> **The task**: Only the lines from the one containing "This screenshot has width=1000, height=718." through the one containing "The image size is (872, 445)." should be printed, exactly as they appear below, with both ends included.

> **Extracted material**:
__________

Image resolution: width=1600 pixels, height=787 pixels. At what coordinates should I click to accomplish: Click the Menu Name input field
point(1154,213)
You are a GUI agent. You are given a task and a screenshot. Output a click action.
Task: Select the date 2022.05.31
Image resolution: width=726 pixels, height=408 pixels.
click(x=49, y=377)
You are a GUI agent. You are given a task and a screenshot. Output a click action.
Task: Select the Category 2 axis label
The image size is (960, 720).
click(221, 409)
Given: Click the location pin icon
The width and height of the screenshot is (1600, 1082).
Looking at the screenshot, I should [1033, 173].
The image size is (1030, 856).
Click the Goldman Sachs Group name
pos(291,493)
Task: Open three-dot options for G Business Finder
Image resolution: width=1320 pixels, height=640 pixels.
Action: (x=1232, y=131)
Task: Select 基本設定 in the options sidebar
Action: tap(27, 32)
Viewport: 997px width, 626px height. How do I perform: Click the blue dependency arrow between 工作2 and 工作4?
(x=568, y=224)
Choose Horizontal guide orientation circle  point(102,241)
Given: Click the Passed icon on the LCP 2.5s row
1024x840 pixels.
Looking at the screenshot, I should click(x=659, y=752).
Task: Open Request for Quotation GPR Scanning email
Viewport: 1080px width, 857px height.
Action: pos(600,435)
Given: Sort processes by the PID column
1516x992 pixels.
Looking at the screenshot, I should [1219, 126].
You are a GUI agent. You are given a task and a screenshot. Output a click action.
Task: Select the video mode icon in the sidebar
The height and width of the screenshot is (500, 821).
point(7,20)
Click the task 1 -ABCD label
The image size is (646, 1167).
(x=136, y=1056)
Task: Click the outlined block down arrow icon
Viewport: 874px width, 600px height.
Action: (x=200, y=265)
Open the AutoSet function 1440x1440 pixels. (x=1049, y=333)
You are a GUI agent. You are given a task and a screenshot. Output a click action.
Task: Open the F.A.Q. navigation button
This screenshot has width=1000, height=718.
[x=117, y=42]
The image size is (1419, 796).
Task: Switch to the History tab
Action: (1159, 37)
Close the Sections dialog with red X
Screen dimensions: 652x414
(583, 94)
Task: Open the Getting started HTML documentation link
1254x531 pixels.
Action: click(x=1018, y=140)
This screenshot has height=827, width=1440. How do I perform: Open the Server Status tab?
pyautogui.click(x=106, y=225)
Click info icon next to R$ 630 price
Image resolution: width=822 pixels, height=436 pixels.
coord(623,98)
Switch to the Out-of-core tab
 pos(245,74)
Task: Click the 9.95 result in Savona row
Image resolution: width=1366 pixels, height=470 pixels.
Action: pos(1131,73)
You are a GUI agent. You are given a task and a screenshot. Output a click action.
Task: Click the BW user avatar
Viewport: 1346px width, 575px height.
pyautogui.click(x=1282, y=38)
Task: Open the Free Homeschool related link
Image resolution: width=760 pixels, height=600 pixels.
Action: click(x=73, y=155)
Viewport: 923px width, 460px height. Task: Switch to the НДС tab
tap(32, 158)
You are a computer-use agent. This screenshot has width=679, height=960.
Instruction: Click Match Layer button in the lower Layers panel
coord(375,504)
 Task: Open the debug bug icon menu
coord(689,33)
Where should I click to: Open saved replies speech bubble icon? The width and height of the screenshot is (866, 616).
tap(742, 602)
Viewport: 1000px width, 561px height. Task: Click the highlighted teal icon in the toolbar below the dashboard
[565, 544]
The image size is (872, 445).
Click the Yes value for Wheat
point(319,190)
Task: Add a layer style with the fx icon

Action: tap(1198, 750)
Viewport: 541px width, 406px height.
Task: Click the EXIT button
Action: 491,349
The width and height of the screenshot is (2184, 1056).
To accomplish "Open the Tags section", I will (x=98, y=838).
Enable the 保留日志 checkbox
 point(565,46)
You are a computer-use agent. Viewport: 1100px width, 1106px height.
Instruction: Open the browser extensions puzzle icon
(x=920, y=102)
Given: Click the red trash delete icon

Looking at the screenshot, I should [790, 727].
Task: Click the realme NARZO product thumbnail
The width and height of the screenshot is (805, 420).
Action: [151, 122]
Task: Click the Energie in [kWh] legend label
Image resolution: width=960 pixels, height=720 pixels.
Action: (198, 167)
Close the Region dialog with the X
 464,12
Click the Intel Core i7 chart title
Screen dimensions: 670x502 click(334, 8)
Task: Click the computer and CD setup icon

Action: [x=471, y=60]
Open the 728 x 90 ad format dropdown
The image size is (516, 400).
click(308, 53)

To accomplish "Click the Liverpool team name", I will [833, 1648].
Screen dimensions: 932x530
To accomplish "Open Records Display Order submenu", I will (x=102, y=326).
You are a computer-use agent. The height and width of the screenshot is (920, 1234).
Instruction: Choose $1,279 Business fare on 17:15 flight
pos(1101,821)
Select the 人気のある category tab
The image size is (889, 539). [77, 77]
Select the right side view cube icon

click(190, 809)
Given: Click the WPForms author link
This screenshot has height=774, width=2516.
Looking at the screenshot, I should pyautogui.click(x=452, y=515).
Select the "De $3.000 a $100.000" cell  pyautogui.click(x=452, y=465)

__________

> **Expected output**:
This screenshot has width=1000, height=718.
[x=117, y=42]
The image size is (1419, 796).
Task: Switch to the History tab
Action: (1159, 37)
Close the Sections dialog with red X
Screen dimensions: 652x414
(583, 94)
Task: Open the Getting started HTML documentation link
1254x531 pixels.
Action: click(x=1018, y=140)
This screenshot has height=827, width=1440. How do I perform: Open the Server Status tab?
pyautogui.click(x=106, y=225)
Click info icon next to R$ 630 price
Image resolution: width=822 pixels, height=436 pixels.
coord(623,98)
Switch to the Out-of-core tab
 pos(245,74)
Task: Click the 9.95 result in Savona row
Image resolution: width=1366 pixels, height=470 pixels.
Action: pos(1131,73)
You are a GUI agent. You are given a task and a screenshot. Output a click action.
Task: Click the BW user avatar
Viewport: 1346px width, 575px height.
pyautogui.click(x=1282, y=38)
Task: Open the Free Homeschool related link
Image resolution: width=760 pixels, height=600 pixels.
Action: click(x=73, y=155)
Viewport: 923px width, 460px height. Task: Switch to the НДС tab
tap(32, 158)
You are a computer-use agent. This screenshot has width=679, height=960.
Instruction: Click Match Layer button in the lower Layers panel
coord(375,504)
 Task: Open the debug bug icon menu
coord(689,33)
Where should I click to: Open saved replies speech bubble icon? The width and height of the screenshot is (866, 616).
tap(742, 602)
Viewport: 1000px width, 561px height. Task: Click the highlighted teal icon in the toolbar below the dashboard
[565, 544]
The image size is (872, 445).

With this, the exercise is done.